As profissionais devem responder se tiveram algum trabalho ou promoção negados por sua condição feminina, se mudaram suas tarefas ou se renunciaram a alguma capacitação pelo mesmo motivo. Às que são mães, pergunta-se sobre o comportamento da equipe médica durante o momento do parto. “A violência profissional e obstétrica são situações muito naturalizadas”, afirma a jornalista Ingrid Beck, uma das criadoras da campanha “Conte sobre a violência machista”. “Acredito que não haja nenhuma mulher que não clique ‘sim’ pelo menos uma vez”, acrescenta.

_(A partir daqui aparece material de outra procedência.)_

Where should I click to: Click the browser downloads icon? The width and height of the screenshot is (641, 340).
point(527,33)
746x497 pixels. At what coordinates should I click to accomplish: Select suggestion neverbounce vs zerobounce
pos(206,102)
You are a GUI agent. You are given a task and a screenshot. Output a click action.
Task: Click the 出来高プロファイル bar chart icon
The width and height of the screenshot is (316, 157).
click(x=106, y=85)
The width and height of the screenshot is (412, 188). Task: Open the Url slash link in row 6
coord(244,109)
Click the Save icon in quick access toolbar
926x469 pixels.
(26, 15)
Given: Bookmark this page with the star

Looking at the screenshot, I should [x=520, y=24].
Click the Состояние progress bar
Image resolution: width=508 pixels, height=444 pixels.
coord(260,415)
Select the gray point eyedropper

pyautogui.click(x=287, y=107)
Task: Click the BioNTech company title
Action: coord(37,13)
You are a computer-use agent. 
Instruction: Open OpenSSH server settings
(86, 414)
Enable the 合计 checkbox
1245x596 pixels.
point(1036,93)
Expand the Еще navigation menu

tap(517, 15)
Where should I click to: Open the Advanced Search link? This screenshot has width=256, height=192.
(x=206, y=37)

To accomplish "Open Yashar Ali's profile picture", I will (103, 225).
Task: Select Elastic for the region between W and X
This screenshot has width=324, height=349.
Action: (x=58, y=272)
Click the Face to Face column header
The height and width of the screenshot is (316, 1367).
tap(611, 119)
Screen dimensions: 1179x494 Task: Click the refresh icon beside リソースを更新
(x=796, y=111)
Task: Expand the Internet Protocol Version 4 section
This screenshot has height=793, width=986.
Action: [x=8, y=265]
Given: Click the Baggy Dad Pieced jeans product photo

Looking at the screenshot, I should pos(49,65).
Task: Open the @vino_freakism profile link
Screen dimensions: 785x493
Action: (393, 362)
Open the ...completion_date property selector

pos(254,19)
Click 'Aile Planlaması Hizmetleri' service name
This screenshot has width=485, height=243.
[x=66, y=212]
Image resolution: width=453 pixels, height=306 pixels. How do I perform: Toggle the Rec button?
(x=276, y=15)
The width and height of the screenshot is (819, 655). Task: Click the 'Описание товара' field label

O cônjuge — seja o atual ou anteriores — é outro eixo da pesquisa, não sem motivo: mais da metade dos feminicídios ocorrem no seio da família e os especialistas afirmam que há sinais de alerta anteriores às agressões, como o controle, as tentativas de afastamento de familiares e amigos e a humilhação, entre muitos outros. “É o que se conhece como círculo da violência”, diz Beck.
Além disso, pergunta também sobre situações de violência econômica, como “restringiu seu uso de dinheiro?”, “ameaçou deixar de pagar alguma coisa se não fizesse o que ele dizia?” e “impediu você de usar seu dinheiro”, entre outras.
O questionário, que ficará aberto durante três meses, é anônimo e inclui apenas perguntas sobre a idade, o nível educacional e a renda familiar para poder fazer estatísticas com esses critérios. Com as respostas obtidas, será realizado o primeiro índice nacional de violência de gênero, destinado a dar visibilidade às agressões que as argentinas sofrem e saber se decidem denunciá-las ou não. “Queremos saber qual é a situação”, afirma Beck, que lamenta a ausência de estatísticas sobre o tema.
Só os feminicídios, a forma mais extrema de violência de gênero, conta com registros na Argentina: o da associação civil Casa del Encuentro, elaborado a partir de recortes de jornal, e o produzido em 2015 pela Suprema Corte a partir de ações judiciais de 2015. Segundo o primeiro deles, 286 mulheres foram assassinadas por violência de gênero na Argentina.